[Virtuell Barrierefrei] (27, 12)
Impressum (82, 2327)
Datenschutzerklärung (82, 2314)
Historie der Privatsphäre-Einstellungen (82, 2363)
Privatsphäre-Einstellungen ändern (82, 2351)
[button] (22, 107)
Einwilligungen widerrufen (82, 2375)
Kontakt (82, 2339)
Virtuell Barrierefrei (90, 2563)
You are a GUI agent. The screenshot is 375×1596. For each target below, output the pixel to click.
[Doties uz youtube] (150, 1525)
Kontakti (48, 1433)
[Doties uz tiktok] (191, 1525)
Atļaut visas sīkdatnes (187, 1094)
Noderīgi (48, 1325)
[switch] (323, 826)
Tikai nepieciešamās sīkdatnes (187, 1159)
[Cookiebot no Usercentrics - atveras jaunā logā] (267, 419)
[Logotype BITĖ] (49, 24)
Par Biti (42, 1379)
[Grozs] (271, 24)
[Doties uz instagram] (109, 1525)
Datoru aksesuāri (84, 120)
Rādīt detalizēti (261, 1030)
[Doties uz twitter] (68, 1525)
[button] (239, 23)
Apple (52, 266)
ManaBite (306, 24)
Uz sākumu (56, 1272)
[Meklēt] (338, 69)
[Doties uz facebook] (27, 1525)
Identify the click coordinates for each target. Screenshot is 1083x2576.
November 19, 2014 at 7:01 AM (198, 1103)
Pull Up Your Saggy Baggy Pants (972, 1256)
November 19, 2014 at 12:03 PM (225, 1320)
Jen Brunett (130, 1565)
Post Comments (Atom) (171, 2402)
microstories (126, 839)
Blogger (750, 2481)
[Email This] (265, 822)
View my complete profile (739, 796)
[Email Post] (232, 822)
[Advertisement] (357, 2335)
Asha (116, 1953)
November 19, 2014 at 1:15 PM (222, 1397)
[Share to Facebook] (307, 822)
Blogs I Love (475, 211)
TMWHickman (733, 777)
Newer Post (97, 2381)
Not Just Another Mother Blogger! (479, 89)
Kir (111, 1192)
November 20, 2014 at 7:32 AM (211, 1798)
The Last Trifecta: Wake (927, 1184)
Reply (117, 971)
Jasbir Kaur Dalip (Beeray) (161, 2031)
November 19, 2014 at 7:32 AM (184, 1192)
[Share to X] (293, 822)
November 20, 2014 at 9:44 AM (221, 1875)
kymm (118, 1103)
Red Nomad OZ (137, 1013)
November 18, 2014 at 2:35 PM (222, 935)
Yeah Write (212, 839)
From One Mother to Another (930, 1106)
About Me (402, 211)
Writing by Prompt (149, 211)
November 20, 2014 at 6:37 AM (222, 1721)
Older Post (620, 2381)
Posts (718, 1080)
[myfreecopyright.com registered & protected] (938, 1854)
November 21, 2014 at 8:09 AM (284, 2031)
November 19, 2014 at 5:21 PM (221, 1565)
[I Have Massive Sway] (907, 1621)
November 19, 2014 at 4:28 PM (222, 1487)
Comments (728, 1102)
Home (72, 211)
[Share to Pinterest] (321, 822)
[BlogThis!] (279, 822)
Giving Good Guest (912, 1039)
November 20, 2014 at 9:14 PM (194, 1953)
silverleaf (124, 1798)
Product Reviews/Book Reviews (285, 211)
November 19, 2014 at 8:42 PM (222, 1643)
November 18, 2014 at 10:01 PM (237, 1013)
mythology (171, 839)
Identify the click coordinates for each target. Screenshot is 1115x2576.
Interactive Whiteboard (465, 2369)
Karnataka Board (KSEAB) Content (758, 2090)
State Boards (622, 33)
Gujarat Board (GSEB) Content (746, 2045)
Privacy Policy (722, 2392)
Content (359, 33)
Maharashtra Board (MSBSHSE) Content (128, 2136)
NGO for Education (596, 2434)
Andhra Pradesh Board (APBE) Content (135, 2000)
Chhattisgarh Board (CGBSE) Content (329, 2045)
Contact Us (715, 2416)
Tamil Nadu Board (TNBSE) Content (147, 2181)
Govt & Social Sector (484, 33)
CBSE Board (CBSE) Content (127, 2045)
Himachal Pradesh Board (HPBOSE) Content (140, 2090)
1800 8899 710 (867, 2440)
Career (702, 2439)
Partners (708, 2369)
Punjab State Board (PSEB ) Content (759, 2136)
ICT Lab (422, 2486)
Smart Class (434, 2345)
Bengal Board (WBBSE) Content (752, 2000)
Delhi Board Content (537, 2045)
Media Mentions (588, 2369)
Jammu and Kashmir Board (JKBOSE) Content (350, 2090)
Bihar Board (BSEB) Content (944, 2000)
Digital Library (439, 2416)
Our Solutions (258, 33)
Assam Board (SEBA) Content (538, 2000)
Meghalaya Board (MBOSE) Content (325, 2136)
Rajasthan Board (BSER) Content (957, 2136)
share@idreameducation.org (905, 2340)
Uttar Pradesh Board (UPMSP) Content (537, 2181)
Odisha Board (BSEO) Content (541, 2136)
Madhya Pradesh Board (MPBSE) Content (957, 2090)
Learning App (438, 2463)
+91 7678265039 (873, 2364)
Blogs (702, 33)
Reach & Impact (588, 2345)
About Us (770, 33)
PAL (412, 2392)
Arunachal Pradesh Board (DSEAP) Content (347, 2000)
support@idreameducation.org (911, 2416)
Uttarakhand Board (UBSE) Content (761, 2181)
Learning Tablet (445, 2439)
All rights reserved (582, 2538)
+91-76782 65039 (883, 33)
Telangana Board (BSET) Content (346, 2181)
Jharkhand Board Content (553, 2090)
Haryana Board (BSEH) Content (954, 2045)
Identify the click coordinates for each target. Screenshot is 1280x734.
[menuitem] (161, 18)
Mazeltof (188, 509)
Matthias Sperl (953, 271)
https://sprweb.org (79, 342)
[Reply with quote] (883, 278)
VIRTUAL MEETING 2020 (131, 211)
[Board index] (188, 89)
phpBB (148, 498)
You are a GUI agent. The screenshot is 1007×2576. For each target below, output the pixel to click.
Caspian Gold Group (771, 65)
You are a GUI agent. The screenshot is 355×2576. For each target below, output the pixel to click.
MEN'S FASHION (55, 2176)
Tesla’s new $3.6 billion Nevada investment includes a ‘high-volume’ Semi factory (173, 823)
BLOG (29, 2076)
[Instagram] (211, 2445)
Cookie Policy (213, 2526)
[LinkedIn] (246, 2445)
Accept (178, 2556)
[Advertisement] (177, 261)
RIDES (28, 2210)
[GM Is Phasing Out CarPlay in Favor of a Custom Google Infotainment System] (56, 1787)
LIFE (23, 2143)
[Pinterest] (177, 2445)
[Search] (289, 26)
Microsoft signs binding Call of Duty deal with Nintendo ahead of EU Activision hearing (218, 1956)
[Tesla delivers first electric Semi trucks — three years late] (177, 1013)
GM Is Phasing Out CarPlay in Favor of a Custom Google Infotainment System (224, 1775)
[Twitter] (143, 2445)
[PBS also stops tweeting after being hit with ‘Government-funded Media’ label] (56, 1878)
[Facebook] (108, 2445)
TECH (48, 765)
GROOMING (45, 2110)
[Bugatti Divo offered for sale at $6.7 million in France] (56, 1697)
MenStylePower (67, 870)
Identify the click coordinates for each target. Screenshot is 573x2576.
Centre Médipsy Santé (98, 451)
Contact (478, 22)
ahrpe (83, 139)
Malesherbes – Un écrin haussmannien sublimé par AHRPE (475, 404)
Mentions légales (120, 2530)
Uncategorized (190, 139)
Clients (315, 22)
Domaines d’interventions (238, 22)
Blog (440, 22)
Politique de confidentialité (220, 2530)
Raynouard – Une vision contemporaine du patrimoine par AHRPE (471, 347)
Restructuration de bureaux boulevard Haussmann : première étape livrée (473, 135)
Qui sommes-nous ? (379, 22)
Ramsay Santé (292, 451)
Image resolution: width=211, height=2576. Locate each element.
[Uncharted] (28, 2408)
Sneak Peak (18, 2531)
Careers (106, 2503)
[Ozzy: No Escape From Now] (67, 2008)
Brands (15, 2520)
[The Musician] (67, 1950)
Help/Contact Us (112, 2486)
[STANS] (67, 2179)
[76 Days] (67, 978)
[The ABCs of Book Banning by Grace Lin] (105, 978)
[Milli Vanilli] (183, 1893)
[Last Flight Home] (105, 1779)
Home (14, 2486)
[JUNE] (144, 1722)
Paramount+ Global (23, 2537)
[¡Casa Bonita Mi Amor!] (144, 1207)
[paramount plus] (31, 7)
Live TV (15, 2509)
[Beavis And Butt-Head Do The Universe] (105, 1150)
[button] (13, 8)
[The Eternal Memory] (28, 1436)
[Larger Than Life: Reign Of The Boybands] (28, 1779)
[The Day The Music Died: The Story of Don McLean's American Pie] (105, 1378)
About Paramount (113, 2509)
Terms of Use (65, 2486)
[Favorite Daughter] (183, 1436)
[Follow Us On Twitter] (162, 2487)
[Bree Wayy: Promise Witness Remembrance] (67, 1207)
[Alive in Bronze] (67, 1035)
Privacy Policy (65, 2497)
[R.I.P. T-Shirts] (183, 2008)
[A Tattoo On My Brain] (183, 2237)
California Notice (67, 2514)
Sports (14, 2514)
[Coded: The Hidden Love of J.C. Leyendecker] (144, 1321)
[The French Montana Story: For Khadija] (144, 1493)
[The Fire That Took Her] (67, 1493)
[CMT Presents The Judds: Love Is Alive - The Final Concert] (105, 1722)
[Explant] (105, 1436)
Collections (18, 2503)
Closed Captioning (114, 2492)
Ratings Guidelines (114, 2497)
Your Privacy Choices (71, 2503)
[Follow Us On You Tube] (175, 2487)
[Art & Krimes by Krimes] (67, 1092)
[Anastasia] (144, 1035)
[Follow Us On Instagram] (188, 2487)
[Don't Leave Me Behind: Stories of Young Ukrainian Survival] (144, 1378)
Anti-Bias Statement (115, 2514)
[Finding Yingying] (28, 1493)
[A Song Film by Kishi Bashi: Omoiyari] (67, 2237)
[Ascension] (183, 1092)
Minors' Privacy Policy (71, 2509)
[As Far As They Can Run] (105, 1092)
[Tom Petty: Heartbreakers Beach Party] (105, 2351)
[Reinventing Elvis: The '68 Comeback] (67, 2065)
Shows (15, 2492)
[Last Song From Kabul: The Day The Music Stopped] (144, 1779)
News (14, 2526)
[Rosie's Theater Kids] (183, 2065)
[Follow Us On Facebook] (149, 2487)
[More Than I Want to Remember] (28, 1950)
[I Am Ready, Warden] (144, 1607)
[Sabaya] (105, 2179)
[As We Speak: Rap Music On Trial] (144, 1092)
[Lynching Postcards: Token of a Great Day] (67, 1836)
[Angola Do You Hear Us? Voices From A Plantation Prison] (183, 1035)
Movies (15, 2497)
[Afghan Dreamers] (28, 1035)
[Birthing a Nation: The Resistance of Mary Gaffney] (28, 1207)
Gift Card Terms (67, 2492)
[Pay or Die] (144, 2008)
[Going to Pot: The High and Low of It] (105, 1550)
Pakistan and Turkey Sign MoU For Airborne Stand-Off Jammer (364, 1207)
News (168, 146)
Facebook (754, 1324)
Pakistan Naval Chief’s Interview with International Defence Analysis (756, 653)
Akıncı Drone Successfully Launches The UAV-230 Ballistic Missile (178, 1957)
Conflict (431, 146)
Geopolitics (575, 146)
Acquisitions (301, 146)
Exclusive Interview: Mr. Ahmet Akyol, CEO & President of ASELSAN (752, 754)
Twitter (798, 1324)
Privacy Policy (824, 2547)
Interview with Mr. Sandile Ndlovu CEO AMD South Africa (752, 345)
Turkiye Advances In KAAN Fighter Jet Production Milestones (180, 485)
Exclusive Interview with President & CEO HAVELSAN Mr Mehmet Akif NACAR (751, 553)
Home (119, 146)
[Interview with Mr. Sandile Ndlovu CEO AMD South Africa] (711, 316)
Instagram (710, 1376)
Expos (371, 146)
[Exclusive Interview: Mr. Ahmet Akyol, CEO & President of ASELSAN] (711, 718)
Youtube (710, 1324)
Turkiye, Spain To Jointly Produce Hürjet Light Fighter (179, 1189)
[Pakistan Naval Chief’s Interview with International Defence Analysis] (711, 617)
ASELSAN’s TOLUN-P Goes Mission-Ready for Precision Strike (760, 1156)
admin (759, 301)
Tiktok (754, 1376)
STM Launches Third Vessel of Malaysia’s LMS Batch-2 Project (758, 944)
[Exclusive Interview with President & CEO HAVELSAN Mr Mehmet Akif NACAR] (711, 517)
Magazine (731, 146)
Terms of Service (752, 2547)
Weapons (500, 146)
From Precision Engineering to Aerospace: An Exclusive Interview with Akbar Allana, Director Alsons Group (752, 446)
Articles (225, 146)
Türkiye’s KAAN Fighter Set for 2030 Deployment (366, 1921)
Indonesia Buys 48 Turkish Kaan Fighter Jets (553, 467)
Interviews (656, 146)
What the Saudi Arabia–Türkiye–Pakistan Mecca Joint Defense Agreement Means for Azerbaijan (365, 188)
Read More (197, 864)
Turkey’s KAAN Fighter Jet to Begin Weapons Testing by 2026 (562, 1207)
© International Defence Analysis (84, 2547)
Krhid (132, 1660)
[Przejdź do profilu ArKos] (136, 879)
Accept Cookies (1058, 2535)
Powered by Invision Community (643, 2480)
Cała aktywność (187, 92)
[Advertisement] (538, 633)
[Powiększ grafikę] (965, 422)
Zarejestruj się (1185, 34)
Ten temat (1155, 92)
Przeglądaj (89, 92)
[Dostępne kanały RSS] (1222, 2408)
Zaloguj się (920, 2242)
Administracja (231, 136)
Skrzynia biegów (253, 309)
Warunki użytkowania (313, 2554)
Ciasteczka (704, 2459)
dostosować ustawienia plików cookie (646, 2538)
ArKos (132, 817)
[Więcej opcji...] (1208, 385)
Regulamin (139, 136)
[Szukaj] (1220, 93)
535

########

### REQUIRED ACTION
Among the entries above, the line containing "[Przejdź do profilu ArKos] (136, 879)", the line containing "Warunki użytkowania (313, 2554)", and all lines between them are to be restated word for word; nothing else belongs in the reply.

### WRITTEN RESPONSE
[Przejdź do profilu ArKos] (136, 879)
Accept Cookies (1058, 2535)
Powered by Invision Community (643, 2480)
Cała aktywność (187, 92)
[Advertisement] (538, 633)
[Powiększ grafikę] (965, 422)
Zarejestruj się (1185, 34)
Ten temat (1155, 92)
Przeglądaj (89, 92)
[Dostępne kanały RSS] (1222, 2408)
Zaloguj się (920, 2242)
Administracja (231, 136)
Skrzynia biegów (253, 309)
Warunki użytkowania (313, 2554)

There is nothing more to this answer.